Every record that follows must be set down word for word.

(Records drawn from a dataset)
++++++

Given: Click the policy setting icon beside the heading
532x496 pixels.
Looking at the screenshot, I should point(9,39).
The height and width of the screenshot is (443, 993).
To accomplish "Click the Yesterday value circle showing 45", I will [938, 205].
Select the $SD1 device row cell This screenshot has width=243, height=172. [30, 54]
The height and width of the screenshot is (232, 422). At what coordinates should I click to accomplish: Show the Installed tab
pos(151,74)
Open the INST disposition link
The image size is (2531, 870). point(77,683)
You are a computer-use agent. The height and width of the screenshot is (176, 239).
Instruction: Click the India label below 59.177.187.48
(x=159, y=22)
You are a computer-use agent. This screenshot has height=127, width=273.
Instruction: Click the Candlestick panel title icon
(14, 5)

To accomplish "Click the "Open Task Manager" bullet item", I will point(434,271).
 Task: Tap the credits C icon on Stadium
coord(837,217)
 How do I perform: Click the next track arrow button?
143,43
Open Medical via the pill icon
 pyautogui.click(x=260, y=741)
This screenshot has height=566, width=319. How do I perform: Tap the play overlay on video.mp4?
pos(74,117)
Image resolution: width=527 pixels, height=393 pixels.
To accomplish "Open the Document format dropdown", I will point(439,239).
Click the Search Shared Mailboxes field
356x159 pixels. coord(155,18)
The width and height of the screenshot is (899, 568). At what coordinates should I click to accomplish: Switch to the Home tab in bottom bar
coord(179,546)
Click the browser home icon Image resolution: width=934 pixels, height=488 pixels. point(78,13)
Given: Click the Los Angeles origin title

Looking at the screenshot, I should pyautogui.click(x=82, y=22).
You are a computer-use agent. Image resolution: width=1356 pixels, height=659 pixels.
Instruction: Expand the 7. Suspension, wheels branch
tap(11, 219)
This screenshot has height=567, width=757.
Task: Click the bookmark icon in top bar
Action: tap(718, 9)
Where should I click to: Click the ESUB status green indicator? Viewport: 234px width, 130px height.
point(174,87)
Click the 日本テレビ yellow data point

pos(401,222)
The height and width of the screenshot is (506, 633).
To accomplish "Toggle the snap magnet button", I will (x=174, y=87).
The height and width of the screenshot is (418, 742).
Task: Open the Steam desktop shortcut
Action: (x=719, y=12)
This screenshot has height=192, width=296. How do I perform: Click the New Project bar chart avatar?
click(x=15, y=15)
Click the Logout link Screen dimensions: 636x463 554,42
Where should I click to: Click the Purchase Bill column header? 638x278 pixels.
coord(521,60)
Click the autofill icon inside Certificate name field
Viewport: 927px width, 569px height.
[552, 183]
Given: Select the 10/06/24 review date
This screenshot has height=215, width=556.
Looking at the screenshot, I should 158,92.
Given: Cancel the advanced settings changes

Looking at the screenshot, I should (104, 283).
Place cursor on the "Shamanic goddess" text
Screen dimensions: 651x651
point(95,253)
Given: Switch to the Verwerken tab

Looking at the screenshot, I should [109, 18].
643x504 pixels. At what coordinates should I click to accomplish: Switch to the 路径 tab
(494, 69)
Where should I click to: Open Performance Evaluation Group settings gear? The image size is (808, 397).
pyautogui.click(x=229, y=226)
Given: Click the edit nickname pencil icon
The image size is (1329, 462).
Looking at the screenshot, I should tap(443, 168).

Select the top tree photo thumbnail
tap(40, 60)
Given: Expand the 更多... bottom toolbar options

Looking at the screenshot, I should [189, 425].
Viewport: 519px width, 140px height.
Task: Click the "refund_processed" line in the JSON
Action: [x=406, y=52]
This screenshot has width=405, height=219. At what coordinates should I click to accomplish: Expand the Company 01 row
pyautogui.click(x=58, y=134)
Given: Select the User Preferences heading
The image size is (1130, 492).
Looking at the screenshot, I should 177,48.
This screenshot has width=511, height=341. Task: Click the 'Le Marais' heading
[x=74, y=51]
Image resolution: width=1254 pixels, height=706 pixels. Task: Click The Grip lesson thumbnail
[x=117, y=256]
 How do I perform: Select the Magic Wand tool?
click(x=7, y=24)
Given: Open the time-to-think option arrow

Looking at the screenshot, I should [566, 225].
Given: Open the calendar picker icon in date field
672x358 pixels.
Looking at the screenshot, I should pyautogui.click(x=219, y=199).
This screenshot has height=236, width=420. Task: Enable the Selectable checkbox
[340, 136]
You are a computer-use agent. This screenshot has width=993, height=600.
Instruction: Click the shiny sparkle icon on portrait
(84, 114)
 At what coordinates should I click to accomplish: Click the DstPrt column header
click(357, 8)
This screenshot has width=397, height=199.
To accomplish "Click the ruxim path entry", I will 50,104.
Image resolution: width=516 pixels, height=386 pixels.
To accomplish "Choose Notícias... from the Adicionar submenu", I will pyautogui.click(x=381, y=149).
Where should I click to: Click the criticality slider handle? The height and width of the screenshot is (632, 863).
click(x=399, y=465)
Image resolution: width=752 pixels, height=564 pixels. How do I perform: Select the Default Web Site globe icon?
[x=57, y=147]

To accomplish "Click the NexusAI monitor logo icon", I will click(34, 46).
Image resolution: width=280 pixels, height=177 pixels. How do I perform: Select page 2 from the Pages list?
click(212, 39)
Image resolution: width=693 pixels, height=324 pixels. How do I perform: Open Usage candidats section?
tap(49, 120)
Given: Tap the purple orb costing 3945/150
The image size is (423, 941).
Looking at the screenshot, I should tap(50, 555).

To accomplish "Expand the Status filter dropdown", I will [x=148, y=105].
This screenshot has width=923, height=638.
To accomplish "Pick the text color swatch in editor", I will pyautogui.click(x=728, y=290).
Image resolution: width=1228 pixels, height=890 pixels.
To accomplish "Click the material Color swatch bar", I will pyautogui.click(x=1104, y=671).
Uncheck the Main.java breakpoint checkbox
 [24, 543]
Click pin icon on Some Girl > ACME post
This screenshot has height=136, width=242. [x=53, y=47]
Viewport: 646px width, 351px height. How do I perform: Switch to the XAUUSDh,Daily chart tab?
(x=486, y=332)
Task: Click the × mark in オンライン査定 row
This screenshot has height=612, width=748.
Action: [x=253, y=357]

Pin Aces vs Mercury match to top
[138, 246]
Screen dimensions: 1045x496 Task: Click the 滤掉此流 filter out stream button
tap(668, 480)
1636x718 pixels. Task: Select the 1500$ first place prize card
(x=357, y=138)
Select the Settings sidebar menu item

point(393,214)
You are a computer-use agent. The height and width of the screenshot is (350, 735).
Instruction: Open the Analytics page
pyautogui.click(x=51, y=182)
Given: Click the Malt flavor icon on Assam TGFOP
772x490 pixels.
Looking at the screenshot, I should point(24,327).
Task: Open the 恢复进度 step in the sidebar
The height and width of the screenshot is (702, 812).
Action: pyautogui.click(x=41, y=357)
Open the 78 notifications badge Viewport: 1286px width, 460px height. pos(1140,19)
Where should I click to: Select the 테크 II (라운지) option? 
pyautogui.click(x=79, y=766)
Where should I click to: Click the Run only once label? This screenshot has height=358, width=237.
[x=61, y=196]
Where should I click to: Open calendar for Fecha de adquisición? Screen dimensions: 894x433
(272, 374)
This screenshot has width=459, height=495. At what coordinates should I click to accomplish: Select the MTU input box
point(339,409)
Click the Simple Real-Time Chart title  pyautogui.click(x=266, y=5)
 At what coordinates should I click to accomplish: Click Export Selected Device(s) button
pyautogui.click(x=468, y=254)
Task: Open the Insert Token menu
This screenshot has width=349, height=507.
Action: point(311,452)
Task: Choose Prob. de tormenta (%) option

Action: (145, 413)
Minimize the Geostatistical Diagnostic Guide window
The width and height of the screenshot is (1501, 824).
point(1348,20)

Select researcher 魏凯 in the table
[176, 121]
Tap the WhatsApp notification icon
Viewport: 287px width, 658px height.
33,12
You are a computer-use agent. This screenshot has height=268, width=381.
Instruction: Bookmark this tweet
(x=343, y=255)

++++++

• **Exercise solution**
Given: Click the policy setting icon beside the heading
532x496 pixels.
Looking at the screenshot, I should point(9,39).
The height and width of the screenshot is (443, 993).
To accomplish "Click the Yesterday value circle showing 45", I will [938, 205].
Select the $SD1 device row cell This screenshot has width=243, height=172. [30, 54]
The height and width of the screenshot is (232, 422). At what coordinates should I click to accomplish: Show the Installed tab
pos(151,74)
Open the INST disposition link
The image size is (2531, 870). point(77,683)
You are a computer-use agent. The height and width of the screenshot is (176, 239).
Instruction: Click the India label below 59.177.187.48
(x=159, y=22)
You are a computer-use agent. This screenshot has height=127, width=273.
Instruction: Click the Candlestick panel title icon
(14, 5)

To accomplish "Click the "Open Task Manager" bullet item", I will point(434,271).
 Task: Tap the credits C icon on Stadium
coord(837,217)
 How do I perform: Click the next track arrow button?
143,43
Open Medical via the pill icon
 pyautogui.click(x=260, y=741)
This screenshot has height=566, width=319. How do I perform: Tap the play overlay on video.mp4?
pos(74,117)
Image resolution: width=527 pixels, height=393 pixels.
To accomplish "Open the Document format dropdown", I will point(439,239).
Click the Search Shared Mailboxes field
356x159 pixels. coord(155,18)
The width and height of the screenshot is (899, 568). At what coordinates should I click to accomplish: Switch to the Home tab in bottom bar
coord(179,546)
Click the browser home icon Image resolution: width=934 pixels, height=488 pixels. point(78,13)
Given: Click the Los Angeles origin title

Looking at the screenshot, I should pyautogui.click(x=82, y=22).
You are a computer-use agent. Image resolution: width=1356 pixels, height=659 pixels.
Instruction: Expand the 7. Suspension, wheels branch
tap(11, 219)
This screenshot has height=567, width=757.
Task: Click the bookmark icon in top bar
Action: tap(718, 9)
Where should I click to: Click the ESUB status green indicator? Viewport: 234px width, 130px height.
point(174,87)
Click the 日本テレビ yellow data point

pos(401,222)
The height and width of the screenshot is (506, 633).
To accomplish "Toggle the snap magnet button", I will (x=174, y=87).
The height and width of the screenshot is (418, 742).
Task: Open the Steam desktop shortcut
Action: (x=719, y=12)
This screenshot has height=192, width=296. How do I perform: Click the New Project bar chart avatar?
click(x=15, y=15)
Click the Logout link Screen dimensions: 636x463 554,42
Where should I click to: Click the Purchase Bill column header? 638x278 pixels.
coord(521,60)
Click the autofill icon inside Certificate name field
Viewport: 927px width, 569px height.
[552, 183]
Given: Select the 10/06/24 review date
This screenshot has height=215, width=556.
Looking at the screenshot, I should 158,92.
Given: Cancel the advanced settings changes

Looking at the screenshot, I should (104, 283).
Place cursor on the "Shamanic goddess" text
Screen dimensions: 651x651
point(95,253)
Given: Switch to the Verwerken tab

Looking at the screenshot, I should [109, 18].
643x504 pixels. At what coordinates should I click to accomplish: Switch to the 路径 tab
(494, 69)
Where should I click to: Open Performance Evaluation Group settings gear? The image size is (808, 397).
pyautogui.click(x=229, y=226)
Given: Click the edit nickname pencil icon
The image size is (1329, 462).
Looking at the screenshot, I should tap(443, 168).

Select the top tree photo thumbnail
tap(40, 60)
Given: Expand the 更多... bottom toolbar options

Looking at the screenshot, I should [189, 425].
Viewport: 519px width, 140px height.
Task: Click the "refund_processed" line in the JSON
Action: [x=406, y=52]
This screenshot has width=405, height=219. At what coordinates should I click to accomplish: Expand the Company 01 row
pyautogui.click(x=58, y=134)
Given: Select the User Preferences heading
The image size is (1130, 492).
Looking at the screenshot, I should 177,48.
This screenshot has width=511, height=341. Task: Click the 'Le Marais' heading
[x=74, y=51]
Image resolution: width=1254 pixels, height=706 pixels. Task: Click The Grip lesson thumbnail
[x=117, y=256]
 How do I perform: Select the Magic Wand tool?
click(x=7, y=24)
Given: Open the time-to-think option arrow

Looking at the screenshot, I should [566, 225].
Given: Open the calendar picker icon in date field
672x358 pixels.
Looking at the screenshot, I should pyautogui.click(x=219, y=199).
This screenshot has height=236, width=420. Task: Enable the Selectable checkbox
[340, 136]
You are a computer-use agent. This screenshot has width=993, height=600.
Instruction: Click the shiny sparkle icon on portrait
(84, 114)
 At what coordinates should I click to accomplish: Click the DstPrt column header
click(357, 8)
This screenshot has width=397, height=199.
To accomplish "Click the ruxim path entry", I will 50,104.
Image resolution: width=516 pixels, height=386 pixels.
To accomplish "Choose Notícias... from the Adicionar submenu", I will pyautogui.click(x=381, y=149).
Where should I click to: Click the criticality slider handle? The height and width of the screenshot is (632, 863).
click(x=399, y=465)
Image resolution: width=752 pixels, height=564 pixels. How do I perform: Select the Default Web Site globe icon?
[x=57, y=147]

To accomplish "Click the NexusAI monitor logo icon", I will click(34, 46).
Image resolution: width=280 pixels, height=177 pixels. How do I perform: Select page 2 from the Pages list?
click(212, 39)
Image resolution: width=693 pixels, height=324 pixels. How do I perform: Open Usage candidats section?
tap(49, 120)
Given: Tap the purple orb costing 3945/150
The image size is (423, 941).
Looking at the screenshot, I should tap(50, 555).

To accomplish "Expand the Status filter dropdown", I will [x=148, y=105].
This screenshot has width=923, height=638.
To accomplish "Pick the text color swatch in editor", I will pyautogui.click(x=728, y=290).
Image resolution: width=1228 pixels, height=890 pixels.
To accomplish "Click the material Color swatch bar", I will pyautogui.click(x=1104, y=671).
Uncheck the Main.java breakpoint checkbox
 [24, 543]
Click pin icon on Some Girl > ACME post
This screenshot has height=136, width=242. [x=53, y=47]
Viewport: 646px width, 351px height. How do I perform: Switch to the XAUUSDh,Daily chart tab?
(x=486, y=332)
Task: Click the × mark in オンライン査定 row
This screenshot has height=612, width=748.
Action: [x=253, y=357]

Pin Aces vs Mercury match to top
[138, 246]
Screen dimensions: 1045x496 Task: Click the 滤掉此流 filter out stream button
tap(668, 480)
1636x718 pixels. Task: Select the 1500$ first place prize card
(x=357, y=138)
Select the Settings sidebar menu item

point(393,214)
You are a computer-use agent. The height and width of the screenshot is (350, 735).
Instruction: Open the Analytics page
pyautogui.click(x=51, y=182)
Given: Click the Malt flavor icon on Assam TGFOP
772x490 pixels.
Looking at the screenshot, I should point(24,327).
Task: Open the 恢复进度 step in the sidebar
The height and width of the screenshot is (702, 812).
Action: pyautogui.click(x=41, y=357)
Open the 78 notifications badge Viewport: 1286px width, 460px height. pos(1140,19)
Where should I click to: Select the 테크 II (라운지) option? 
pyautogui.click(x=79, y=766)
Where should I click to: Click the Run only once label? This screenshot has height=358, width=237.
[x=61, y=196]
Where should I click to: Open calendar for Fecha de adquisición? Screen dimensions: 894x433
(272, 374)
This screenshot has width=459, height=495. At what coordinates should I click to accomplish: Select the MTU input box
point(339,409)
Click the Simple Real-Time Chart title  pyautogui.click(x=266, y=5)
 At what coordinates should I click to accomplish: Click Export Selected Device(s) button
pyautogui.click(x=468, y=254)
Task: Open the Insert Token menu
This screenshot has width=349, height=507.
Action: point(311,452)
Task: Choose Prob. de tormenta (%) option

Action: (145, 413)
Minimize the Geostatistical Diagnostic Guide window
The width and height of the screenshot is (1501, 824).
point(1348,20)

Select researcher 魏凯 in the table
[176, 121]
Tap the WhatsApp notification icon
Viewport: 287px width, 658px height.
33,12
You are a computer-use agent. This screenshot has height=268, width=381.
Instruction: Bookmark this tweet
(x=343, y=255)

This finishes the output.